TASK TO CARRY OUT: Reproduce word for word everything in the rows below from the very first one down to the line containing "tap(372, 56)". Leave the pictures out of your copy.

THE DATA:
────

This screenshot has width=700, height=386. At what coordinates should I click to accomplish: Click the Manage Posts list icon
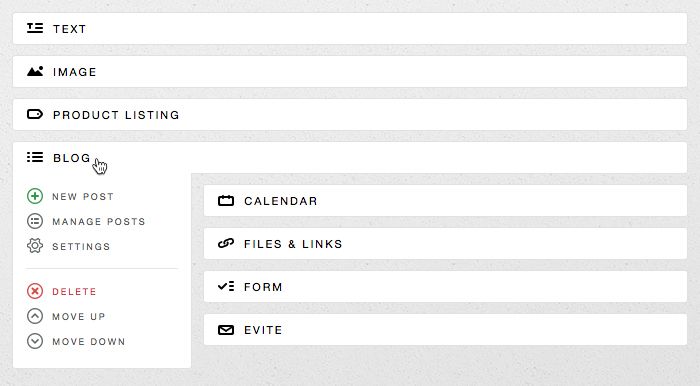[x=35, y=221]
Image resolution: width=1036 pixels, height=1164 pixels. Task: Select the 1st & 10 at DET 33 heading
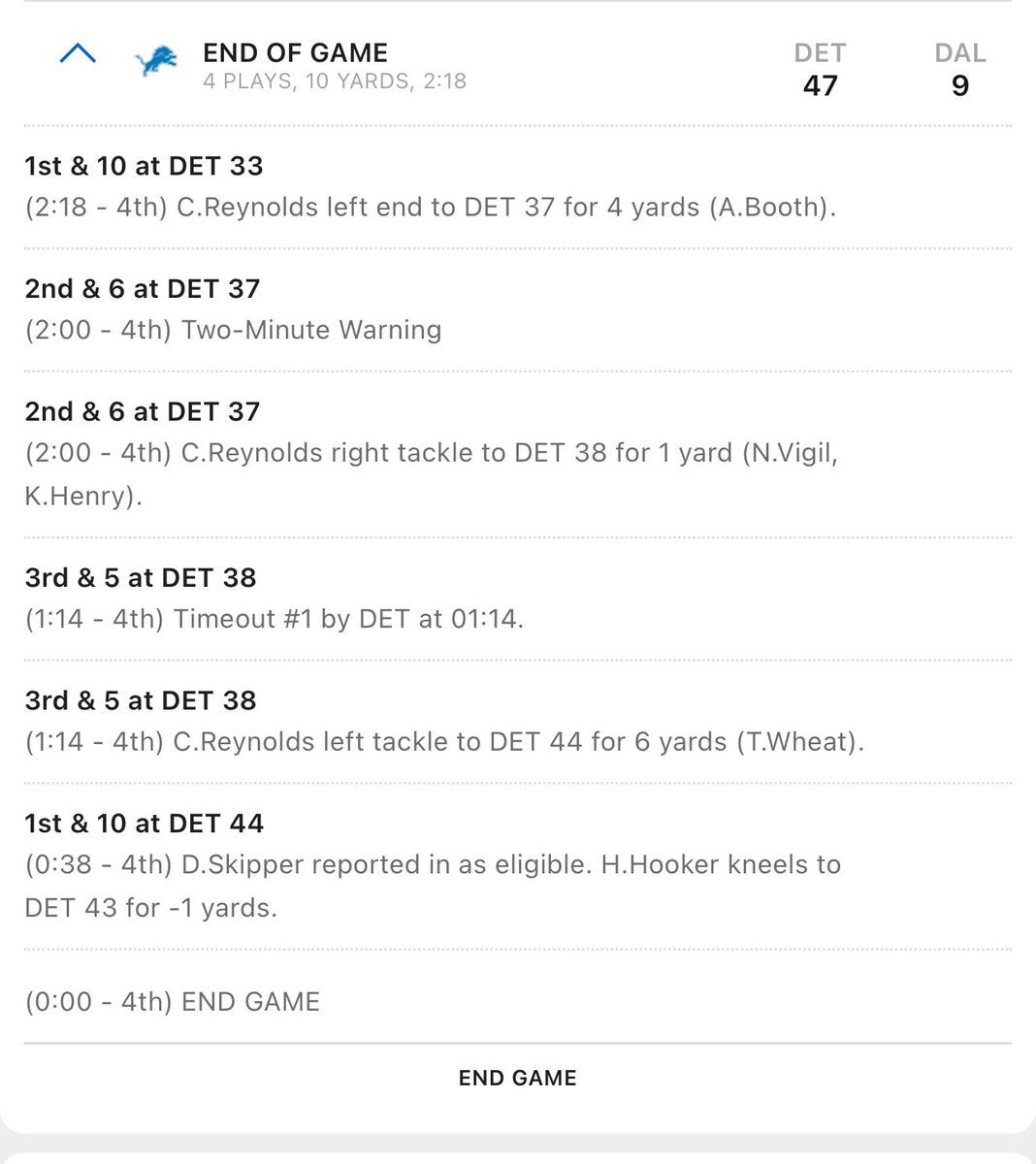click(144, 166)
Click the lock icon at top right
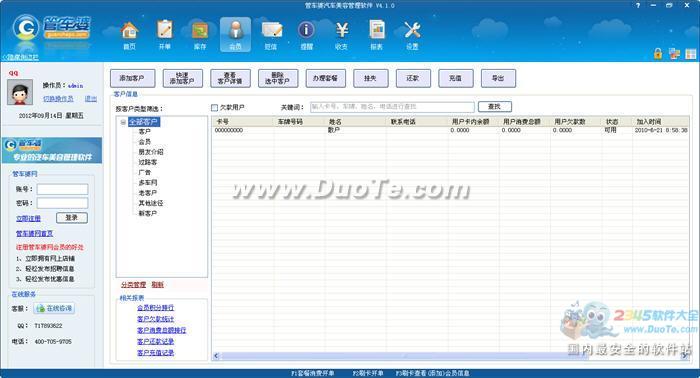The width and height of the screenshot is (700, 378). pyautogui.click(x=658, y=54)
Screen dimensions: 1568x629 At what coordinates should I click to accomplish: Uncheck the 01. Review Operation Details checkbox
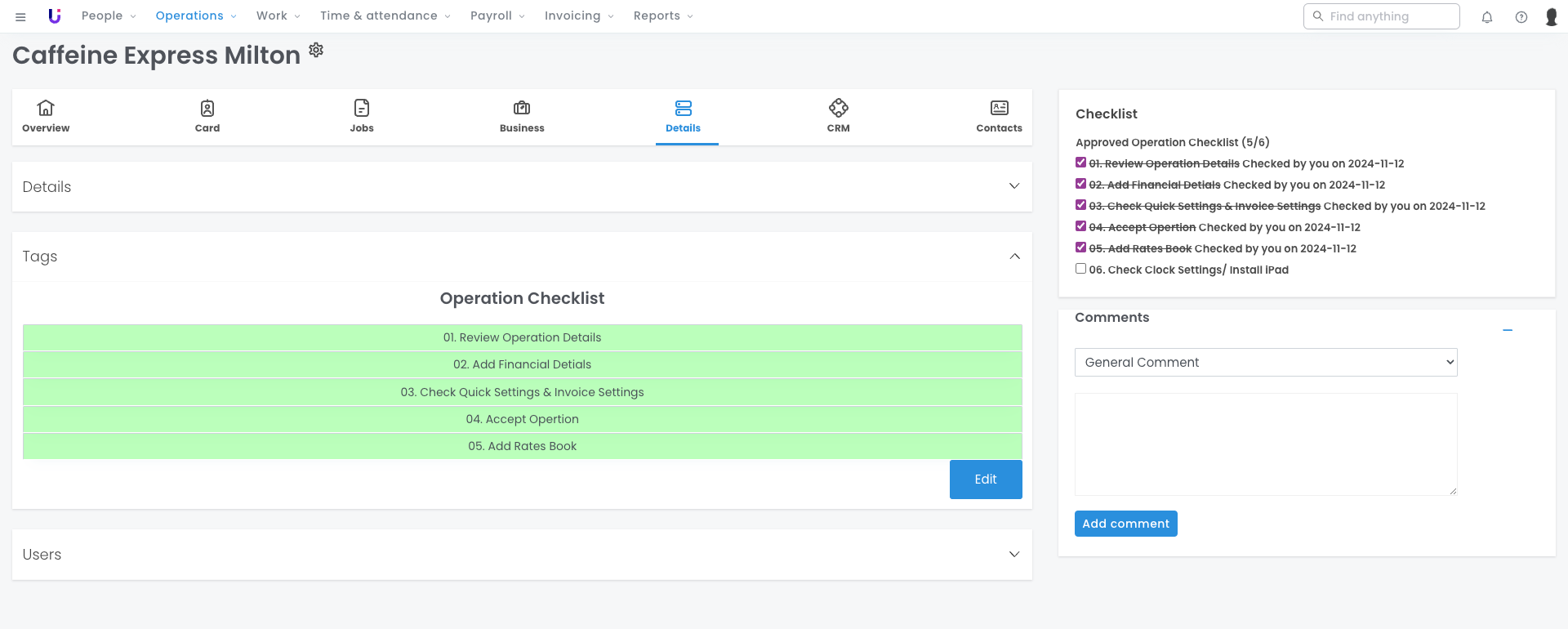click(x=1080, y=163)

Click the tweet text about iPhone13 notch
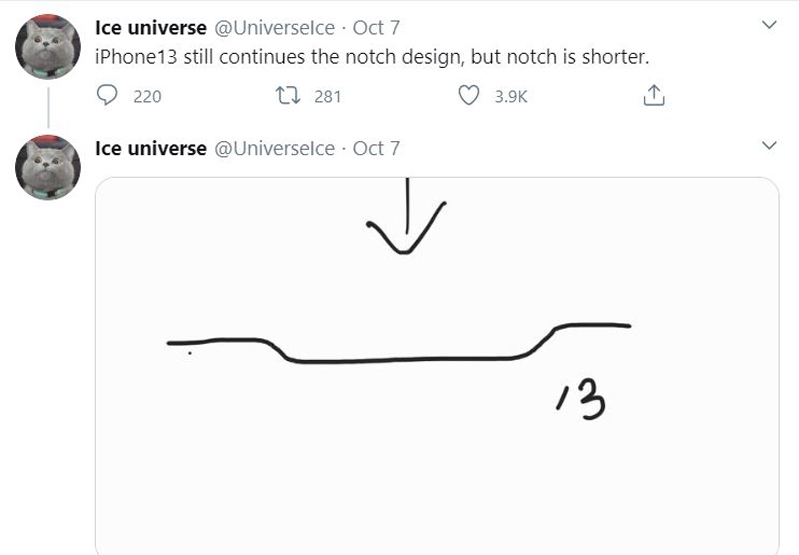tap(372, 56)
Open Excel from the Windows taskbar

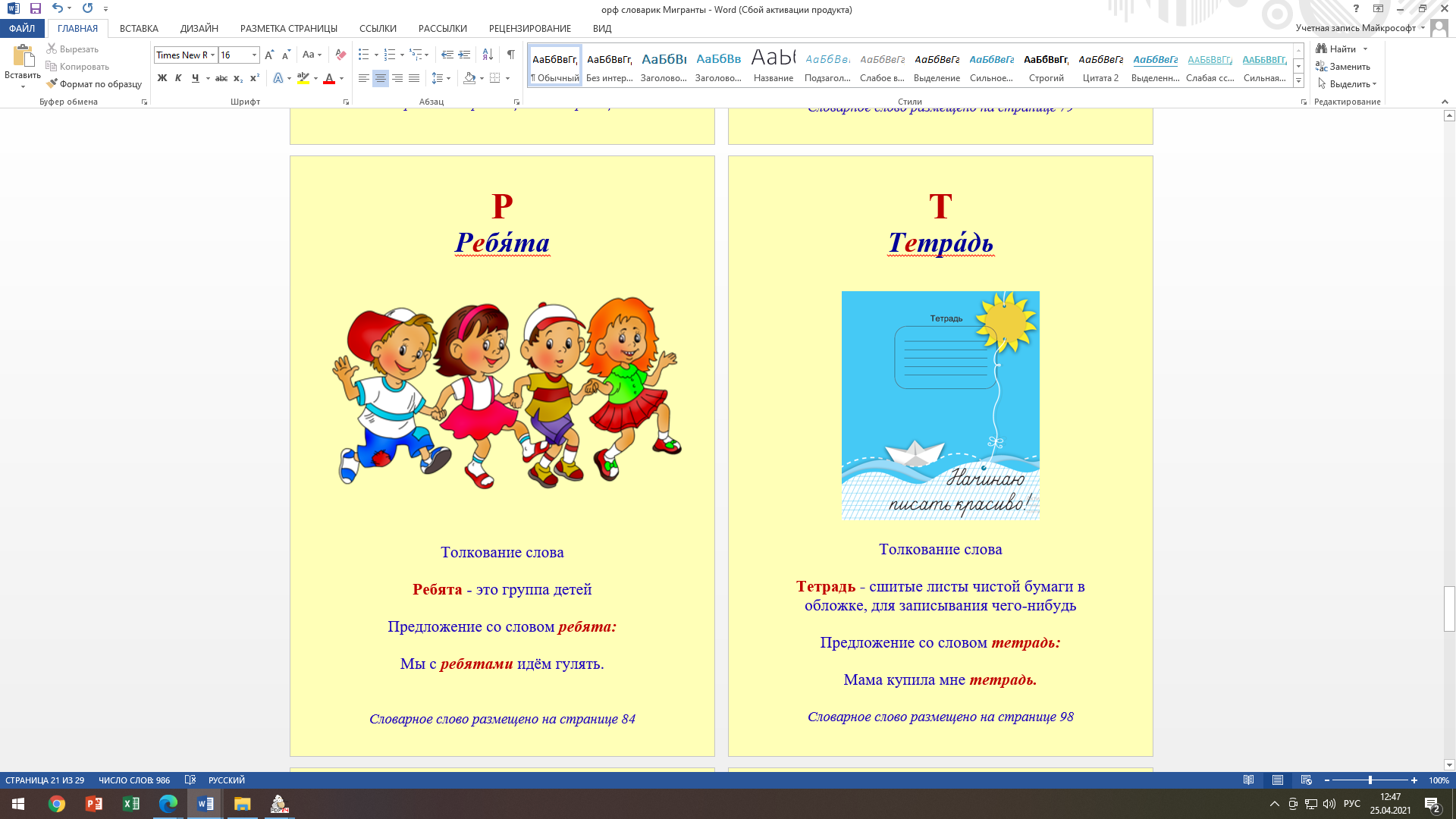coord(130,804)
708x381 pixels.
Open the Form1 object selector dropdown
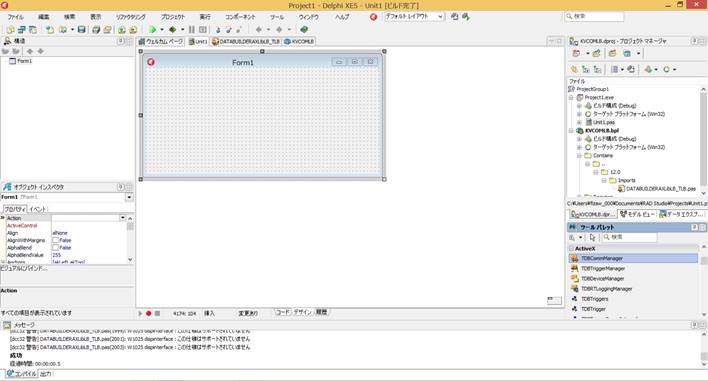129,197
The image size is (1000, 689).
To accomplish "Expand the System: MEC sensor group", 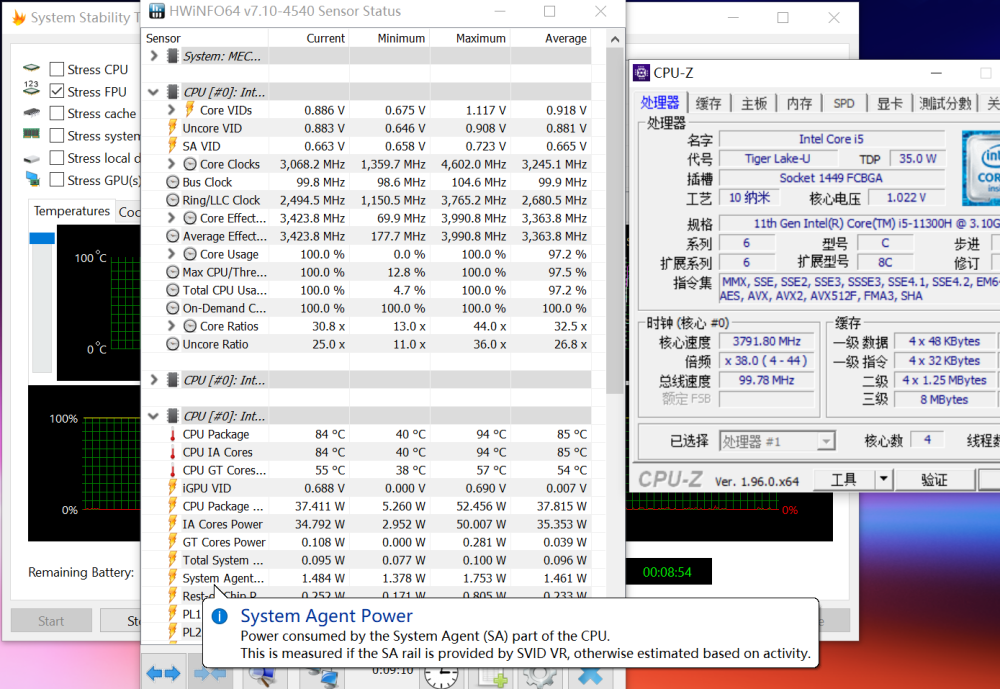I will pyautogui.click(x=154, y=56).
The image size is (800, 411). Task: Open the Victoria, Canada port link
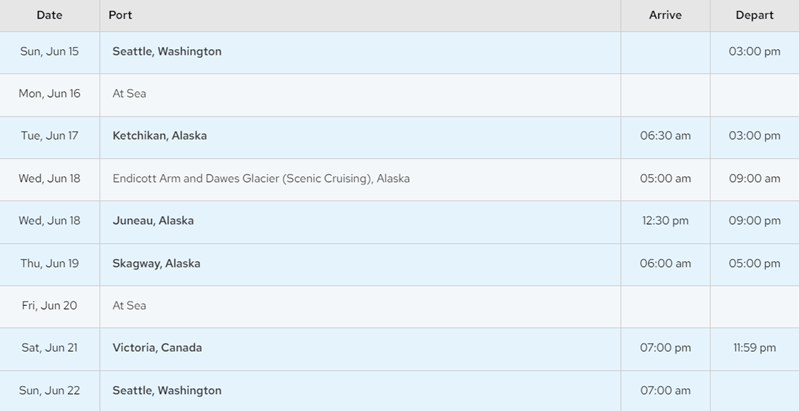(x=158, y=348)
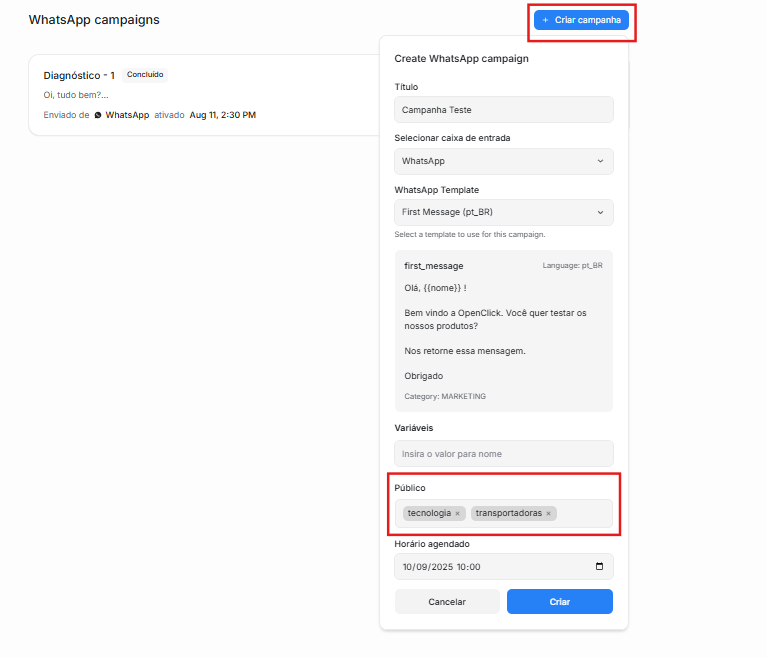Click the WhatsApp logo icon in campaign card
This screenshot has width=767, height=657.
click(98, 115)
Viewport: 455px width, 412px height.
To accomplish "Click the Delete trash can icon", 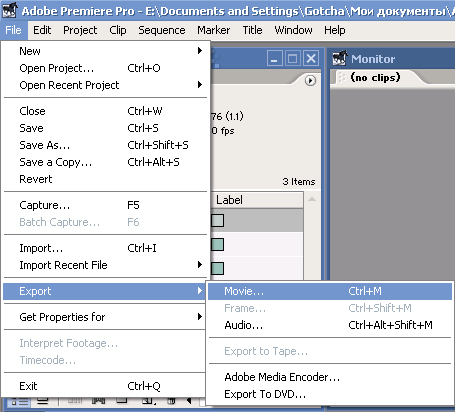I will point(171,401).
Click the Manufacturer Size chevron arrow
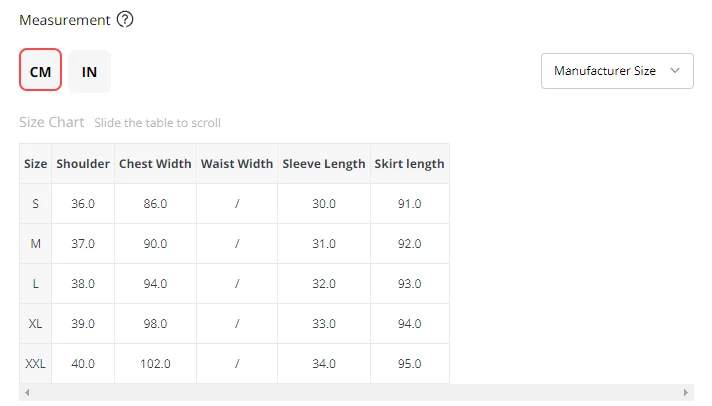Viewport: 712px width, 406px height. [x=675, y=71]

────

FULL OUTPUT:
This screenshot has width=700, height=386. At what coordinates should I click to accomplish: Click the Manage Posts list icon
[x=35, y=221]
Image resolution: width=1036 pixels, height=1164 pixels. Task: Select the 1st & 10 at DET 33 heading
click(144, 166)
Click the lock icon at top right
The width and height of the screenshot is (700, 378). pyautogui.click(x=658, y=54)
Screen dimensions: 1568x629 At what coordinates should I click to accomplish: Uncheck the 01. Review Operation Details checkbox
click(x=1080, y=163)

Click the tweet text about iPhone13 notch
tap(372, 56)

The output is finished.